Great Dog Island
- The location of Great Dog Island within the British Virgin Islands

Geography
- Location: Caribbean Sea
- Coordinates: 18°28′58″N 64°27′26″W﻿ / ﻿18.4829°N 64.4573°W
- Archipelago: Virgin Islands

Administration
- United Kingdom
- British Overseas Territory: British Virgin Islands

Demographics
- Population: 0

Additional information
- Time zone: AST (UTC-4);
- ISO code: VG

= Great Dog Island =

Islet in the Caribbean

Great Dog Island is an uninhabited islet of the British Virgin Islands in the Caribbean. It is located in a smaller sub-group of islands referred to as the Dog Islands, or more commonly, "The Dogs". Other islets in The Dogs include Little Seal Dog Island, East Seal Dog Island, West Dog Island and George Dog Island, all of which are to the northwest of Virgin Gorda.

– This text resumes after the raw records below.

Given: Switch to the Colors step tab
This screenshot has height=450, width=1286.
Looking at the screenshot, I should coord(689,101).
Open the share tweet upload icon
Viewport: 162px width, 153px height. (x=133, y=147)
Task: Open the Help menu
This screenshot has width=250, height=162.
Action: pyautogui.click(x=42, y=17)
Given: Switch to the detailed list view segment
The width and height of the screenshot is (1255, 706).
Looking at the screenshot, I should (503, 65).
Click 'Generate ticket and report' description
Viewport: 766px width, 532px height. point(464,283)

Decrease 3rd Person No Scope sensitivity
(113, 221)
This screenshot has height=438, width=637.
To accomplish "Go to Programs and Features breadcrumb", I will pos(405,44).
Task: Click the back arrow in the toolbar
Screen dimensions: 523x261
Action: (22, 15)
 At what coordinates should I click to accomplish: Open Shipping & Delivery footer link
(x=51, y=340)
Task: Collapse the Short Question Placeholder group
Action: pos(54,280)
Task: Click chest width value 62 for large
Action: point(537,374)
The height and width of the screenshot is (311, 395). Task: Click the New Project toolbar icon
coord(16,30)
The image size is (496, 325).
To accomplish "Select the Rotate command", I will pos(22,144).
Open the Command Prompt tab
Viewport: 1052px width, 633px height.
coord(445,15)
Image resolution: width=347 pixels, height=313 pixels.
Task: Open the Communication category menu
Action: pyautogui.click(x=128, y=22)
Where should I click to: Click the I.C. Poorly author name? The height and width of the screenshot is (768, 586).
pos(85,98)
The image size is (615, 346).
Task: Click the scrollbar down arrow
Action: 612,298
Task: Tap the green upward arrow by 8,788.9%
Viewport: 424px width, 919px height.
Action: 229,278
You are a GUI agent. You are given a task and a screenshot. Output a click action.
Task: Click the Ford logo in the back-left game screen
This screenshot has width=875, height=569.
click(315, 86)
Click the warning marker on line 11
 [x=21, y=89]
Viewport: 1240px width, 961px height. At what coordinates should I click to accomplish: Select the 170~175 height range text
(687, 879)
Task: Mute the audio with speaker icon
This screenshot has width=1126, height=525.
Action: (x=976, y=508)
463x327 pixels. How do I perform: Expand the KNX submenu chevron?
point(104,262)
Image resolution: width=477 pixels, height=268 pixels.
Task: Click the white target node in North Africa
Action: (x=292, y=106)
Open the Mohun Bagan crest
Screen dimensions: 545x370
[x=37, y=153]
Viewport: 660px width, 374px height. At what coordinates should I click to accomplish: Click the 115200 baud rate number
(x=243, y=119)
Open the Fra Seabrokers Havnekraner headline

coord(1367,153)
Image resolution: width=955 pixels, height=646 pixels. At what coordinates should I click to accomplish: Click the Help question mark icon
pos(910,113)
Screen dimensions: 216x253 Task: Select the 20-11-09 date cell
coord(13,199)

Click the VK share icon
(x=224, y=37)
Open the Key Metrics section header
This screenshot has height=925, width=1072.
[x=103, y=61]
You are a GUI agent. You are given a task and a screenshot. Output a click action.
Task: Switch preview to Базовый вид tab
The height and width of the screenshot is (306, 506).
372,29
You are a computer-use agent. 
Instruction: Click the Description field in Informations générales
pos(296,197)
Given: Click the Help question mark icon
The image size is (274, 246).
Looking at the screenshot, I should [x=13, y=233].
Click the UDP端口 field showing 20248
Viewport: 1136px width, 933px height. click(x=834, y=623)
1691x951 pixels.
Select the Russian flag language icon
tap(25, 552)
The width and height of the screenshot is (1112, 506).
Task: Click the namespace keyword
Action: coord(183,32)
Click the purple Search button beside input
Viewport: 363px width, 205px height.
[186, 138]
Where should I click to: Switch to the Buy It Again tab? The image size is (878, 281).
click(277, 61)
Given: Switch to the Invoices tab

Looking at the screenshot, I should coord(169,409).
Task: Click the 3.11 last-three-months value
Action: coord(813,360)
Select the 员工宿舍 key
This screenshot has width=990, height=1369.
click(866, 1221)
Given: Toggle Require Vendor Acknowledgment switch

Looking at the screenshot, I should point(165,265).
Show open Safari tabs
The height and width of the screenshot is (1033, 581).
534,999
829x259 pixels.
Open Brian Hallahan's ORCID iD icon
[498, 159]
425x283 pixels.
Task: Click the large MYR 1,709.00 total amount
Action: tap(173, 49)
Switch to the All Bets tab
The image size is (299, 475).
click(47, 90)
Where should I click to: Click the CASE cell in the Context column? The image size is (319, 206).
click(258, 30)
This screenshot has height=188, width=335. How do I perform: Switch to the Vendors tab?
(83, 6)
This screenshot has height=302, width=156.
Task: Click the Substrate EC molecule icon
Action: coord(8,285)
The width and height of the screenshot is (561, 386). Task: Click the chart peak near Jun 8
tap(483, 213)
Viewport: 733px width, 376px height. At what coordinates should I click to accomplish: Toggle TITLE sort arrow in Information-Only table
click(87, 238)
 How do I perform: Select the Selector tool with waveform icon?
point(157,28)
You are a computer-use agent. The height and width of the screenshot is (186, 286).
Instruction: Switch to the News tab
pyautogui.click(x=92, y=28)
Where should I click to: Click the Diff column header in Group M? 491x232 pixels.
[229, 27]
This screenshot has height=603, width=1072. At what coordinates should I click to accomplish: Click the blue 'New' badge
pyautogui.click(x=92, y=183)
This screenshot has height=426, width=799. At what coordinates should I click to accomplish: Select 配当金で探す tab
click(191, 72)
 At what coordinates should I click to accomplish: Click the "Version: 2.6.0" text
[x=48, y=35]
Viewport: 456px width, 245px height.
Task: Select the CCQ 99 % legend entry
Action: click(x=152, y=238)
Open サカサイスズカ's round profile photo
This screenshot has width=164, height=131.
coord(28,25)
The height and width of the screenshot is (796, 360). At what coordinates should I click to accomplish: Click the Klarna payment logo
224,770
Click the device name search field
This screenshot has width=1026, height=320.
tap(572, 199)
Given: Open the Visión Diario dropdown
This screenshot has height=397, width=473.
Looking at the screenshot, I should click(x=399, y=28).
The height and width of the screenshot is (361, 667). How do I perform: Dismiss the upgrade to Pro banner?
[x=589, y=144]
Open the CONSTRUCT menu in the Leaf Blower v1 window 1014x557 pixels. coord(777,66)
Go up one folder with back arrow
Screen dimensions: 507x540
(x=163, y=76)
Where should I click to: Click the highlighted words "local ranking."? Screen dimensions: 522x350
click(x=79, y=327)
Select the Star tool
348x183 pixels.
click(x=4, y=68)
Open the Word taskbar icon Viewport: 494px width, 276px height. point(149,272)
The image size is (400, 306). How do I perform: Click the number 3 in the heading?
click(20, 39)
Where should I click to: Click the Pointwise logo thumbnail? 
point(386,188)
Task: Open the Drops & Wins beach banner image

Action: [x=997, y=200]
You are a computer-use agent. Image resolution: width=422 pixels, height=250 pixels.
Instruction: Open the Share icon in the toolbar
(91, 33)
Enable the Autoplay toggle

On the south side of the island, an old Air BVI aircraft has been deliberately sunk as a dive site for recreational divers. Although the plane no longer has its wings, the emergency oxygen masks are still hanging from the roof, after being released during the plane's unfortunate last landing (on water, in 1993 on a failed take off).

The island provides habitat for the crested anole (Anolis cristatellus wileyae), the Virgin Islands coqui (Eleutherodactylus schwartzi), and the big-scaled least gecko (Sphaerodactylus macrolepis macrolepis).